## Questions to answer
**a)** According to the passage on Alelyukhin's wartime service, on what date was he promoted to major?
**b)** Write what comes next in the passage on Alelyukhin's wartime service, continuing on from its final sentence.

## Selected passage
----------------
Alelyukhin was promoted to captain on 22 March 1943. In June, he was lightly wounded by shrapnel in the head. He was awarded the Order of Alexander Nevsky on 14 July. During August 1943, the regiment received American Bell P-39 Airacobras, on which Alelyukhin would claim at least seventeen victories. During August and September he fought in the Donbass Strategic Offensive. He was awarded his second Order of the Red Banner on 1 August. On 24 August, Alelyukhin was awarded the title Hero of the Soviet Union and the Order of Lenin for making 265 sorties and shooting down 11 enemy aircraft in 65 air battles. In September and October, he fought in the Battle of the Dnieper. He was awarded the Order of Suvorov 3rd class on 8 October. On 1 November, he was awarded the title Hero of the Soviet Union again for making 410 sorties, fighting in 114 air battles and shooting down 26 enemy aircraft.

On 25 March 1944, he was promoted to major. From April to May 1944, Alelyukhin fought in the Crimean Offensive. On 5 May, he shot down an Fw 190 over Crimea, but his aircraft was damaged and Alelyukhin was forced to bail out. He landed between the lines and was rescued by advancing Soviet troops. After the end of the Crimean Offensive, the regiment transferred to Chkalovsky Airport for retraining on the Lavochkin La-7. In July, Alelyukhin became the deputy regimental commander. The regiment returned to the front in October and Alelyukhin fought in the Gumbinnen Operation soon after.

In January 1945, Alelyukhin fought in the Battle of Königsberg. On 27 March, he claimed two Fw 190s over the Baltic west of Pillau. After the fall of Königsberg and the subsequent Samland Offensive in April, the regiment was transferred to fight in the Battle of Berlin. On 19 April, he shot down an Fw 190 over Berlin. Alelyukhin was awarded the Order of the Red Banner a third time on 20 April. According to George Mellinger, Alelyukhin had shot down 40 enemy aircraft and claimed 17 shared victories by the end of the war. He had also made 601 sorties. This would make him the highest scoring pilot of the 9th Guards Fighter Aviation Regiment and the 15th highest scoring Soviet flying ace of the war. However, Mikhail Bykov cites proof for a lower figure of 28 victories.
----------------
## Collection entries
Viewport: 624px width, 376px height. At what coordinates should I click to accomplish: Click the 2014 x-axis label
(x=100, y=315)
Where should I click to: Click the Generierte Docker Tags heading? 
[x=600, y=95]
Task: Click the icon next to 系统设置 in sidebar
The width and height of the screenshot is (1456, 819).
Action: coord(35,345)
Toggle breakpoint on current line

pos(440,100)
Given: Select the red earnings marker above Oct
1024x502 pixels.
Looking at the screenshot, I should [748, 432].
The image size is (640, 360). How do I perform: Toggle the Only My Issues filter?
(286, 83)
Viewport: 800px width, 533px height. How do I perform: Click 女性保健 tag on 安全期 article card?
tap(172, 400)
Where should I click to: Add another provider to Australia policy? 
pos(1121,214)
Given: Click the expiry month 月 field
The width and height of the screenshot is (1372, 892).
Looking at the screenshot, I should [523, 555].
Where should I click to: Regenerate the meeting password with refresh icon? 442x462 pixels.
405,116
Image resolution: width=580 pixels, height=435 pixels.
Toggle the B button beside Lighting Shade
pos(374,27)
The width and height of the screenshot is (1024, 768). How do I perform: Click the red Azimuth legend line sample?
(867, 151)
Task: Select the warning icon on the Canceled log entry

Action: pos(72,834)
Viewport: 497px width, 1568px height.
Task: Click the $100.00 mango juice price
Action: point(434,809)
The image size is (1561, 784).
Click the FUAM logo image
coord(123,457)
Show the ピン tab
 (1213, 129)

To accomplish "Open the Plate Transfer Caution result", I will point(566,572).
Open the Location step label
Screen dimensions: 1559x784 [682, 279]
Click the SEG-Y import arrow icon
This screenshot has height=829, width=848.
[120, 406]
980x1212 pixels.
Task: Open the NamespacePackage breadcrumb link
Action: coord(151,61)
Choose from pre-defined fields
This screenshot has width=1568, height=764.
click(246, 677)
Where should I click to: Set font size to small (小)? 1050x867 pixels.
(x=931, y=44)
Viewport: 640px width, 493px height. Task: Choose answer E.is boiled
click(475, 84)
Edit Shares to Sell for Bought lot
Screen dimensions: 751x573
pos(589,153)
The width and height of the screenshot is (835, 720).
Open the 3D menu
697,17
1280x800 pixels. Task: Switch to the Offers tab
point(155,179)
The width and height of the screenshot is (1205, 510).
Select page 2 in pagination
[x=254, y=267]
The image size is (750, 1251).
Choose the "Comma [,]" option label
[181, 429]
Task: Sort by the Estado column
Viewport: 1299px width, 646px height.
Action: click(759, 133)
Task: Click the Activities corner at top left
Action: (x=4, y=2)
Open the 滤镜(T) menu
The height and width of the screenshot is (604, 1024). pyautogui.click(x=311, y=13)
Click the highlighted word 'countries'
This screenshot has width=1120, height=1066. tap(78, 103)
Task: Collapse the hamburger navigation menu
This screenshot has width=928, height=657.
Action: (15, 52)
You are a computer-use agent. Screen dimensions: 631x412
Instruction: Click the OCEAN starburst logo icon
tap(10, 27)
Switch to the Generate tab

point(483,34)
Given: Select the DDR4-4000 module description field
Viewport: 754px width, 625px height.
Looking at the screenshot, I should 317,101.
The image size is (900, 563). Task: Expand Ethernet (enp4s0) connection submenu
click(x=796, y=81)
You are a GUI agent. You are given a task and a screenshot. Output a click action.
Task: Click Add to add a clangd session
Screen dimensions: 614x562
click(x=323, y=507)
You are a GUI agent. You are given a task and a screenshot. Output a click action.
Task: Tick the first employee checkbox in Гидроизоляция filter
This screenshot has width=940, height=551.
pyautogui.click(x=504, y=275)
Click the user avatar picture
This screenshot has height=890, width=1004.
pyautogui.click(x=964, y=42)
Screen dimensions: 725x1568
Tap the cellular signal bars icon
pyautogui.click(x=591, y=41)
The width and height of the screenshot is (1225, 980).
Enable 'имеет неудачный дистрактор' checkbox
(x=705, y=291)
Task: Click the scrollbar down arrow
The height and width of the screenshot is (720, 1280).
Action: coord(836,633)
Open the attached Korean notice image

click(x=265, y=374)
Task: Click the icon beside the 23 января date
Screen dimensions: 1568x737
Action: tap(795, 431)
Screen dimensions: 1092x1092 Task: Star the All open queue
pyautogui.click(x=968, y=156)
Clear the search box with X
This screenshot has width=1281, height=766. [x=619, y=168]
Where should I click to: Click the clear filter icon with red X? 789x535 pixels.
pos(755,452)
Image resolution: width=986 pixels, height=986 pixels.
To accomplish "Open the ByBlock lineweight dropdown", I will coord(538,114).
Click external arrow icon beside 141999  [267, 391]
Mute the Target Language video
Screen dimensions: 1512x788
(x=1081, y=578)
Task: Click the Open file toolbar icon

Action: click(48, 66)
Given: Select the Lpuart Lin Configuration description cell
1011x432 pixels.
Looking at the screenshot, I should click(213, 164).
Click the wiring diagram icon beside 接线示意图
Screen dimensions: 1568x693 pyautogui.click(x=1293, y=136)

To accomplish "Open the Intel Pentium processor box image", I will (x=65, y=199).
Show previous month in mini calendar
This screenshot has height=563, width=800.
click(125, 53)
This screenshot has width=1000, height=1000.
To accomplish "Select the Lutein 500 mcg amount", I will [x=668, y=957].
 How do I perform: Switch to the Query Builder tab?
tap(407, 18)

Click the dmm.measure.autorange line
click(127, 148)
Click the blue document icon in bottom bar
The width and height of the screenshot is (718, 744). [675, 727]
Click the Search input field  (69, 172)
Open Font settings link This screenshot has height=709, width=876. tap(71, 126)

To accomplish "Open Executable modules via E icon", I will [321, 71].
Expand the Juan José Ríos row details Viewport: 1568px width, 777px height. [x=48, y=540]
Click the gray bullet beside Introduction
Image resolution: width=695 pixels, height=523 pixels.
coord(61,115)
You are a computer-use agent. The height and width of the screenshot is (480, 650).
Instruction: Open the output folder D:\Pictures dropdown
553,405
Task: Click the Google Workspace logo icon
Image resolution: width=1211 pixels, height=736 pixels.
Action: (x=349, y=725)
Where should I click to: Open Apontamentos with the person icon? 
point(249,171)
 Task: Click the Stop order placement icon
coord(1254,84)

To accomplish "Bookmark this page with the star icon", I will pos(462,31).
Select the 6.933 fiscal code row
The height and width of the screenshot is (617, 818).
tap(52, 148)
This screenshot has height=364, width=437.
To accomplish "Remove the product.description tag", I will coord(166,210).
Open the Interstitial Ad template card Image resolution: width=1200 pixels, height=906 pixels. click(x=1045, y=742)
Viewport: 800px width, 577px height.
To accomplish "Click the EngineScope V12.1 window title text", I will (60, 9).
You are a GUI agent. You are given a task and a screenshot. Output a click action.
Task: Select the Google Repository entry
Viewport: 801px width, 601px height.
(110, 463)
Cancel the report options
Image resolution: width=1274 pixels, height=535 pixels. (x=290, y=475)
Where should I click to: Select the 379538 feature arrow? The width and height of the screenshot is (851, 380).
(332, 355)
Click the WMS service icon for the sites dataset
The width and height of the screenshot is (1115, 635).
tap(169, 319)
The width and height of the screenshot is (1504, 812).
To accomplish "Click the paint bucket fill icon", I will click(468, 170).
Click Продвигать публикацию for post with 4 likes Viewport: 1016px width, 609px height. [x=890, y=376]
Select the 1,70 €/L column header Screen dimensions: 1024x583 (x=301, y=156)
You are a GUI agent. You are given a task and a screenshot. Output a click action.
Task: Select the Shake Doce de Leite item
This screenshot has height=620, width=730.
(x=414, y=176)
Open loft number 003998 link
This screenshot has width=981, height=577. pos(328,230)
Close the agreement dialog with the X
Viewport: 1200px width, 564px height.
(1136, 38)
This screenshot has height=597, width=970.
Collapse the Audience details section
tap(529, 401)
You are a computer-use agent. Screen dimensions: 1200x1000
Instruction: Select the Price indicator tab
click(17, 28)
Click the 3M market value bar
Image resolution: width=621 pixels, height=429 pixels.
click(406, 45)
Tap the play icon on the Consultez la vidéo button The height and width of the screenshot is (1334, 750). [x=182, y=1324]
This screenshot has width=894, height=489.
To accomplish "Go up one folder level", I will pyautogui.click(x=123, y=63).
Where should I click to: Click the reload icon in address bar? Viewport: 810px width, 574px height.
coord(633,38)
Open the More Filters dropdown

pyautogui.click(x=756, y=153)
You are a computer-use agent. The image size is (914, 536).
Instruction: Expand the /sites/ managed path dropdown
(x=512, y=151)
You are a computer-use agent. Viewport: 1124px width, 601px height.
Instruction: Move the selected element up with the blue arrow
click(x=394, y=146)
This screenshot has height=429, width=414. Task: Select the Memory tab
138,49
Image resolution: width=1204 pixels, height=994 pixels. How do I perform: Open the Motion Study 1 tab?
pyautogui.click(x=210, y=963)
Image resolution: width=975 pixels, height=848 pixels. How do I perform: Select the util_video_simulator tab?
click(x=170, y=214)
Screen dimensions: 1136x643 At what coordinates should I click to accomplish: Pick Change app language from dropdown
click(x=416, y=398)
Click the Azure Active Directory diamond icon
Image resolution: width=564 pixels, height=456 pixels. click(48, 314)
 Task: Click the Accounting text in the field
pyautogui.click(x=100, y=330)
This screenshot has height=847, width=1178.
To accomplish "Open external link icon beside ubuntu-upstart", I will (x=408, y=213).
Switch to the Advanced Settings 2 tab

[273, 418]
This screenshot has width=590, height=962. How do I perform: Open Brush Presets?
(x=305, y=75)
----------------
## Answers provided
**a)** 25 March 1944

**b)**
== Postwar ==
On 13 April 1948, Alelyukhin was promoted to lieutenant colonel. In November 1948, he graduated from Frunze Military Academy. In March 1950, he became the deputy commander of the 151st Guards Fighter Aviation Division. In July, Alelyukhin was sent with the division to China, where it became part of the 64th Fighter Aviation Corps and fought in the Korean War. On 20 October 1950, he was promoted to colonel. In November, he became commander of the 28th Fighter Aviation Division, part of the same corps. In December 1951, the division rotated out of China and moved to the Baku Air Defence District. In March 1952, he became head of the department of department of flight services for the Chief of Staff of the Soviet Air Force, a position which he held until November. Alelyukhin graduated from the Military Academy of the General Staff in 1954.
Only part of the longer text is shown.